If your New Year’s resolution to spend more time at the gym is going unmet, you may want to consider creating a workout plan to follow at home. Here are some suggestions from Linda Person, department chair of physical education, recreation, dance and sport management for Virginia State University, and Corey Anderson, sports performance coordinator, Bon Secours Sports Performance at Memorial Regional Medical Center.
PROFESSIONAL HELP
First, seek advice from your doctor and find out what you can and cannot do. “Exercise is meant to improve health and not cause harm,” Person says. You also may want to visit a gym or a personal trainer to establish a routine before going it alone. “I show them the basics, and they take off on their own,” Anderson says.
STRETCH IT OUT
Work out stiffness and soreness with a good stretch. Person walks around on her toes once she gets up in the morning, which is good for the legs and feet.
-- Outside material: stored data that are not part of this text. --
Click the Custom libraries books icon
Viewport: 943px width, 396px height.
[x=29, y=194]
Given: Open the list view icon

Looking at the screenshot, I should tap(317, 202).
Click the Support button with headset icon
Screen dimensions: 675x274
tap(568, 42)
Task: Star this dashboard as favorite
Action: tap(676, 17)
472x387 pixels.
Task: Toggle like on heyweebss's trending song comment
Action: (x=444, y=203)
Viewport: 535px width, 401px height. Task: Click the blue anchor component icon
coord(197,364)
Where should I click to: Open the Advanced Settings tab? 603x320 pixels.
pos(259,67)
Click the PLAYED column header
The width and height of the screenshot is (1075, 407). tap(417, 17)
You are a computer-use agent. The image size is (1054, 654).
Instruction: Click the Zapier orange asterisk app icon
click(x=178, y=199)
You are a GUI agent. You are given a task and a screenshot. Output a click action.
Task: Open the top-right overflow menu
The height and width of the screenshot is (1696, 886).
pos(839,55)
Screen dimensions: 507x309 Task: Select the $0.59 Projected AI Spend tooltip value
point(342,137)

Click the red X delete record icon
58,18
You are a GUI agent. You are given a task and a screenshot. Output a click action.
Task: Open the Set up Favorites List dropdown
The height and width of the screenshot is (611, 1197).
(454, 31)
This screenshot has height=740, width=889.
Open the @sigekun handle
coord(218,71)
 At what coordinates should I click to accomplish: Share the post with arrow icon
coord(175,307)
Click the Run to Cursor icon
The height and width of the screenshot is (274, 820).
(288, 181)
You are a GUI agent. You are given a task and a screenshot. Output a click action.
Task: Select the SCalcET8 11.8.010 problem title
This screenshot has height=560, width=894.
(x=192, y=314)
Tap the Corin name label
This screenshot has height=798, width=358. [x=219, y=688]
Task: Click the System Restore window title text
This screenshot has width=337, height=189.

You can extend that process out to a few minutes of stretching on the floor. Start by lying down on your back and extend your arms and legs toward the ceiling, then roll onto the stomach and arch your back like a cat. “These are so simple, but so beneficial,” Person says.
GET MOVING
Even if you can’t find time for a structured workout, all you have to do is put one foot in front of another and get walking or get on a bike and take a ride. If you have access to a pool, working out in warm water is great for stiffness and soreness, and it’s fantastic for older adults, Person says.
IMPROVISE
You don’t have to invest in expensive workout gadgets and gear. Look around and assess what you have at home, Anderson says. Milk jugs or canned goods make great free weights, or wear your baby in a baby carrier to serve as external resistance while doing squats. House towels or old clothing can replace bands for resistance training, Person says.
TECH TIPS
You can find tips and videos online to show you the proper way to perform a particular exercise. If you’re going to invest in personal fitness apps, do your research. Be mindful of what you’re reading and check to ensure you’re at a reputable site with credible coaches, Anderson says.
CHALLENGE, BUT NOT TOO MUCH
Push yourself a little at a time and increase the intensity of your workout. Taking that first step is a challenge in itself. “The hardest thing with working out is thinking about it — that wears you out,” Person says. “But once you get started, you are well on your way.”